The agency, which conducted an employment study in the corporate sector for last five years, asked for the findings to be taken with caution because the unorganised sector and smaller businesses accounted for a large share in the generation of jobs. “It is however believed that these numbers are broadly indicative of the trends witnessed in the last two years,” the report said.

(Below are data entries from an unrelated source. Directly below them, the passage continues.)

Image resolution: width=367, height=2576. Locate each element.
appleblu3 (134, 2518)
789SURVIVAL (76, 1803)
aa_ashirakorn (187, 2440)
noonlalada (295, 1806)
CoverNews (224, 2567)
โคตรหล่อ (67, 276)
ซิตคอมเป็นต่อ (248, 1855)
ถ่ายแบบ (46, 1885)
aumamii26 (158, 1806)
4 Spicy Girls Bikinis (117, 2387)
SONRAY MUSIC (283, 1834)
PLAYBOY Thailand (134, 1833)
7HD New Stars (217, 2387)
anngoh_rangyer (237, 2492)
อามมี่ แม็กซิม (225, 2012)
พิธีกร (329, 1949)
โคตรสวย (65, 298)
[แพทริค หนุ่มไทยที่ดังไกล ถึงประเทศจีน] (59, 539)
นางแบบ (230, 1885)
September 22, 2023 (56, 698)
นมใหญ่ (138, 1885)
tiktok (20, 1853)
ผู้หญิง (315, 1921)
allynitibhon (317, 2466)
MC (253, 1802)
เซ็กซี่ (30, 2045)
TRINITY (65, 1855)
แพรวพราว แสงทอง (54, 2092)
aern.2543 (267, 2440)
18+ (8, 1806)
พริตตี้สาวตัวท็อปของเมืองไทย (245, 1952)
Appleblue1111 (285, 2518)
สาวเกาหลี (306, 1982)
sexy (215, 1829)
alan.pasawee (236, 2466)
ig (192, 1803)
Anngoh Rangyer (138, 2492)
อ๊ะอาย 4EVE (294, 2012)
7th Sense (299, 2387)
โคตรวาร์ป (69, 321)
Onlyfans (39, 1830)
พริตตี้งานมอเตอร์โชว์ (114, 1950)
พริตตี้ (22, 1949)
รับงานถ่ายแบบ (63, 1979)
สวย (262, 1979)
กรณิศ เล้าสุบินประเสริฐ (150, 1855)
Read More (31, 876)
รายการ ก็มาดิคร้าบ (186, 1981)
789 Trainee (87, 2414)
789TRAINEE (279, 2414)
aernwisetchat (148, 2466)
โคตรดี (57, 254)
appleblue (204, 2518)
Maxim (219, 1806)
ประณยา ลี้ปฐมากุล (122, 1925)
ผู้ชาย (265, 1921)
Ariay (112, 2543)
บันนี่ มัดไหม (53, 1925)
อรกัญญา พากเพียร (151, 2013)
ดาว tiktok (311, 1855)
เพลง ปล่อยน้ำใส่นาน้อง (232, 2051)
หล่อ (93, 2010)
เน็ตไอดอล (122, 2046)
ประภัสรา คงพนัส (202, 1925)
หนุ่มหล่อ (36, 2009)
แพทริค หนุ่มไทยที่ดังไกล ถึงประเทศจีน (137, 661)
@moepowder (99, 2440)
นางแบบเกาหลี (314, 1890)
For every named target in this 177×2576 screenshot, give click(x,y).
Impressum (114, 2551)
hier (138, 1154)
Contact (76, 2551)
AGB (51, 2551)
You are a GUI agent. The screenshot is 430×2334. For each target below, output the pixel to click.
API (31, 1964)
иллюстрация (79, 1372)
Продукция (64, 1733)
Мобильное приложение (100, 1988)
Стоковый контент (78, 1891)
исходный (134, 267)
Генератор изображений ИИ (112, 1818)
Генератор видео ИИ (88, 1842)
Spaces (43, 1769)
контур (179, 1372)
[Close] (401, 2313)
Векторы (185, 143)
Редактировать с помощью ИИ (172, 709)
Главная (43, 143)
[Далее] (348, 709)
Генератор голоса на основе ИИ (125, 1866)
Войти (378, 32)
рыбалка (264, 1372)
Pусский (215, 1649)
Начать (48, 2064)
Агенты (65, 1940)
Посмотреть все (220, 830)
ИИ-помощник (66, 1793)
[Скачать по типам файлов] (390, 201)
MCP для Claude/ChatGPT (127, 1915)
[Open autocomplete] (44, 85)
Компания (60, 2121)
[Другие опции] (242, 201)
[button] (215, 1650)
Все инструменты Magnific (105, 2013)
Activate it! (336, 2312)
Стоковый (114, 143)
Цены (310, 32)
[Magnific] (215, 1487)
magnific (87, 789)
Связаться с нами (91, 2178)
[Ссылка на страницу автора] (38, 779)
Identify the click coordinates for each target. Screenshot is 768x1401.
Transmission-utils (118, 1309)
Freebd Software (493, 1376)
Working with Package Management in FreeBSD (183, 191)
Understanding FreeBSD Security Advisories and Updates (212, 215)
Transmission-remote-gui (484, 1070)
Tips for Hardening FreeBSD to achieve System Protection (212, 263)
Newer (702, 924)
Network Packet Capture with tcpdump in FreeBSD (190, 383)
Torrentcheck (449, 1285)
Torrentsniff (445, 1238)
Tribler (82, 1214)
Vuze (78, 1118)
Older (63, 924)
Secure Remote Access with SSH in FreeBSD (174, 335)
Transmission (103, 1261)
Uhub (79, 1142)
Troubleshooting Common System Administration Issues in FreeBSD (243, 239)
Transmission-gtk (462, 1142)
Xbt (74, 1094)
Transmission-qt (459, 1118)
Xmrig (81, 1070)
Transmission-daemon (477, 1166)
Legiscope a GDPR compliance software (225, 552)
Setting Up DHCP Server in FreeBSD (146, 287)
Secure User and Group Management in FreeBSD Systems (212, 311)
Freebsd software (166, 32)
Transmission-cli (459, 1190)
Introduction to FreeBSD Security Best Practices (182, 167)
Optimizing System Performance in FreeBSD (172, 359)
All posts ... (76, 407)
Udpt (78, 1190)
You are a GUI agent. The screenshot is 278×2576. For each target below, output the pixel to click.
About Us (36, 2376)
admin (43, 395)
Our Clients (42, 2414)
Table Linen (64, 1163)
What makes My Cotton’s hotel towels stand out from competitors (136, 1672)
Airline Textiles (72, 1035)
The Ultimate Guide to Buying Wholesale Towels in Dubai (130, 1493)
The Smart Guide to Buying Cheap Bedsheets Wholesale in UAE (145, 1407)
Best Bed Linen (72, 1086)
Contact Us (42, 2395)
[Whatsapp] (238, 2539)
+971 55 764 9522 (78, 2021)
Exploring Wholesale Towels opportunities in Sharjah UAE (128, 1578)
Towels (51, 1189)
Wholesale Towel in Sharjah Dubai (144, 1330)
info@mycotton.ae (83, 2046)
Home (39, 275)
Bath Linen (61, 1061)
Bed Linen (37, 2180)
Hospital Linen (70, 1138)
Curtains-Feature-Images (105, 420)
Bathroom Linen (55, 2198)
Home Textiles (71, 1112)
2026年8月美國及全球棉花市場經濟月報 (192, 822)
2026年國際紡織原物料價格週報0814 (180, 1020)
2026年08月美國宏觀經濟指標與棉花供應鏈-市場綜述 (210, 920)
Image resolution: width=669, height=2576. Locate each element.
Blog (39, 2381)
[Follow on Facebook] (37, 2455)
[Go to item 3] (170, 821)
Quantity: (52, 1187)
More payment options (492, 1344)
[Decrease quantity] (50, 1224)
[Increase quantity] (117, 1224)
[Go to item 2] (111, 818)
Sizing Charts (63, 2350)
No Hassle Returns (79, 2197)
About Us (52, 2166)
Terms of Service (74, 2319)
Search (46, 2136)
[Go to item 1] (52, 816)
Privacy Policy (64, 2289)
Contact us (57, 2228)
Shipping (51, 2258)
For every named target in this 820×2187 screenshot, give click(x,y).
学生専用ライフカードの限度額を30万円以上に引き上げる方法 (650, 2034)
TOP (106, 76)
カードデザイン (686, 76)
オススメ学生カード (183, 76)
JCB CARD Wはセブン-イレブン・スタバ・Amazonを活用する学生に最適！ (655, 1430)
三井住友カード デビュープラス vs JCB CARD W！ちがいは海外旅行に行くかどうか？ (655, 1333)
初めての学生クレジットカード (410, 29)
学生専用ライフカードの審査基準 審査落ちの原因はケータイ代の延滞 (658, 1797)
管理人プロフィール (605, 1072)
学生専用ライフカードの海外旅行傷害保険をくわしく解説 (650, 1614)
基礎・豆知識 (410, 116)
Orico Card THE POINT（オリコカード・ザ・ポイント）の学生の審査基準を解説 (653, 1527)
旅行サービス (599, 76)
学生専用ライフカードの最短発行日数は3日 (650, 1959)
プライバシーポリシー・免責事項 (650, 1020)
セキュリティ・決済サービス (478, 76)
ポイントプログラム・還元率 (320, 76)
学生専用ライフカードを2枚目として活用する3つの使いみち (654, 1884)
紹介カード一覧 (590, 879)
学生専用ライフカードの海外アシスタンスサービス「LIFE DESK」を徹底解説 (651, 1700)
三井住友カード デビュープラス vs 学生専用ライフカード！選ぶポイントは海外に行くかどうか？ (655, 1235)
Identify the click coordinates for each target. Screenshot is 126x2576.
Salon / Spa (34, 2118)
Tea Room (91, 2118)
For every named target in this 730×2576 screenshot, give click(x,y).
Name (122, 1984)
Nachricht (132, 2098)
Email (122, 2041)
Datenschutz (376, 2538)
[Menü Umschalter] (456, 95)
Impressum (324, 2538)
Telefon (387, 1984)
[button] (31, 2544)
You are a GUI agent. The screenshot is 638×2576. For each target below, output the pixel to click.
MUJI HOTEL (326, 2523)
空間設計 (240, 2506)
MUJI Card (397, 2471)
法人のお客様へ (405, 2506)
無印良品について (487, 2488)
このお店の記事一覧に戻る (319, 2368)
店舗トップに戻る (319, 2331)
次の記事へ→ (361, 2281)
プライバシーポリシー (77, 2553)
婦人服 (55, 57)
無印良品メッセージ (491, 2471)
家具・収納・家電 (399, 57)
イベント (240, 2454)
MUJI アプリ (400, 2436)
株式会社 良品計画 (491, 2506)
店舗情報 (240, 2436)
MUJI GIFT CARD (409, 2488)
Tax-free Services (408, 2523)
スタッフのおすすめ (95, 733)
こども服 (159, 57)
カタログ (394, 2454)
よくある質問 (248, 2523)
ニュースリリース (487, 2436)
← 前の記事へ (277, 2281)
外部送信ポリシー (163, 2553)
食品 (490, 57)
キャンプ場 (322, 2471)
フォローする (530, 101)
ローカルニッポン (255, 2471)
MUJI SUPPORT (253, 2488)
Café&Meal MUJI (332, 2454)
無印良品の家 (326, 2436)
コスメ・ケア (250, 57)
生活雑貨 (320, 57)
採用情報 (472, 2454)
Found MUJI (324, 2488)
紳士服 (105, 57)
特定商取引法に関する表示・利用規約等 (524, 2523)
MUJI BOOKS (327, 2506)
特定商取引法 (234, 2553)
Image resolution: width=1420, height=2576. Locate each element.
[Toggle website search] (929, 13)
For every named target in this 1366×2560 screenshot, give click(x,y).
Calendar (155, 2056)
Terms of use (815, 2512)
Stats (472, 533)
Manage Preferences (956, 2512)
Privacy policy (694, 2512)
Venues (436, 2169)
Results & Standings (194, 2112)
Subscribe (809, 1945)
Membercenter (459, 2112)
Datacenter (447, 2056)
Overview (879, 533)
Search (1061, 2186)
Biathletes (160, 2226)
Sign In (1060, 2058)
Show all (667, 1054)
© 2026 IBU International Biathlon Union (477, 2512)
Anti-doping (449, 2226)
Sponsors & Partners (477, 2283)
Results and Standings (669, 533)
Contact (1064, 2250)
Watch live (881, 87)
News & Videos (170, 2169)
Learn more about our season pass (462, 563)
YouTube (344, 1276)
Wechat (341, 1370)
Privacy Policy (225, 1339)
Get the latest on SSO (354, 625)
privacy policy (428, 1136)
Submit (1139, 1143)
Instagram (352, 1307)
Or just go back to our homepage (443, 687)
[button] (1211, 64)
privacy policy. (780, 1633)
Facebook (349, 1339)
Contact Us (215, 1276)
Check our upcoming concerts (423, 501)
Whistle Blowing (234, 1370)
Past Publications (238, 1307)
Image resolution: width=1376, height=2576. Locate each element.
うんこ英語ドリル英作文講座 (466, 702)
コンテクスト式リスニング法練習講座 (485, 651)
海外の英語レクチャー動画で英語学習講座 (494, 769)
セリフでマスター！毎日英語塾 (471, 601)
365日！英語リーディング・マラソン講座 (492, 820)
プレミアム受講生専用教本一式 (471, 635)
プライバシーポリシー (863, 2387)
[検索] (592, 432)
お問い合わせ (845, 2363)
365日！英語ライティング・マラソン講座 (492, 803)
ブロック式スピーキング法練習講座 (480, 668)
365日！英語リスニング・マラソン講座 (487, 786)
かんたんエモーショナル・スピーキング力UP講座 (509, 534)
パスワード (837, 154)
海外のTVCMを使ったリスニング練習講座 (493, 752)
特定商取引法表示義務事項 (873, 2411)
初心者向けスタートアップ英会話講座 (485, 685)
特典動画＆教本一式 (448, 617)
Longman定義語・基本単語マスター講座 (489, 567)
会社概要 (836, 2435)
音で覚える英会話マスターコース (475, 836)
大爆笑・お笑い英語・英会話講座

Aggregate employees in 1,473 companies grew to 5.18 million in FY17 from 5.01 million in FY15, a growth of a little over 1 percentage point per year compared to over nearly 7 per cent economic growth. Banking is the highest among sectors when it comes to generating employment, with a 21.3 per cent share, and is followed by IT, mining, healthcare and textiles.

Sectors that witnessed a fall in employment in FY17 from the previous fiscal included fast moving consumer goods, media and entertainment and paper. Crude oil, infrastructure, trading, automobiles and ancillaries, finance and hospitality, which had recorded negative growth in employment in FY16, also witnessed growth in FY17, the report said.

From the cost of employment perspective, Care said the average salary had risen for a sample of 1,473 firms to Rs 8.35 lakh in FY17 from Rs 7.13 lakh in FY15.